What you are asked to do »
Among these records, which lines include "Share"? Copy them out.

=== Begin Enclosure ===

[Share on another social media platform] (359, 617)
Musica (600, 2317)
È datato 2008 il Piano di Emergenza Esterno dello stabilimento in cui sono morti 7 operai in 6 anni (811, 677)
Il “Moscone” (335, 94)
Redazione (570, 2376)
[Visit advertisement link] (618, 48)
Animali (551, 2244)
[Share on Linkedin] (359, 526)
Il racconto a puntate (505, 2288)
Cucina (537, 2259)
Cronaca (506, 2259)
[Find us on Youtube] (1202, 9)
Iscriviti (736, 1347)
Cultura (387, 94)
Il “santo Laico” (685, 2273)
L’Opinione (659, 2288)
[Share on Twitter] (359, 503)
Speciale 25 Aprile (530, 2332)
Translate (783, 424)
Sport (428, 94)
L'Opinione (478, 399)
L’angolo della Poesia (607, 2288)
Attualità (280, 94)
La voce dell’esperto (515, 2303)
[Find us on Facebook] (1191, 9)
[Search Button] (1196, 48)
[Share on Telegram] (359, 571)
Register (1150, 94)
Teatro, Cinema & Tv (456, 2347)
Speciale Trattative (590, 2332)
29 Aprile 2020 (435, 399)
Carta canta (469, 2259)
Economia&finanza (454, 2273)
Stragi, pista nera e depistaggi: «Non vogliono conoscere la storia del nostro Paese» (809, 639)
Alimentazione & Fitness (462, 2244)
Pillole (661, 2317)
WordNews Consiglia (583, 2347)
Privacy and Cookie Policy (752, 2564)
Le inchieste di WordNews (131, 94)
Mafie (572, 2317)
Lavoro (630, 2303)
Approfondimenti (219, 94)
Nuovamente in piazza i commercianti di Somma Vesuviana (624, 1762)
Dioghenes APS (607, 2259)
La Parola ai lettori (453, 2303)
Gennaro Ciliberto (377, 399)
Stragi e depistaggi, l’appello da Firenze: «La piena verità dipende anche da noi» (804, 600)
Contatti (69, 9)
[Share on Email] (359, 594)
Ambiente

=== End Enclosure ===

Finished exercise »
[Share on another social media platform] (359, 617)
[Share on Linkedin] (359, 526)
[Share on Twitter] (359, 503)
[Share on Telegram] (359, 571)
[Share on Email] (359, 594)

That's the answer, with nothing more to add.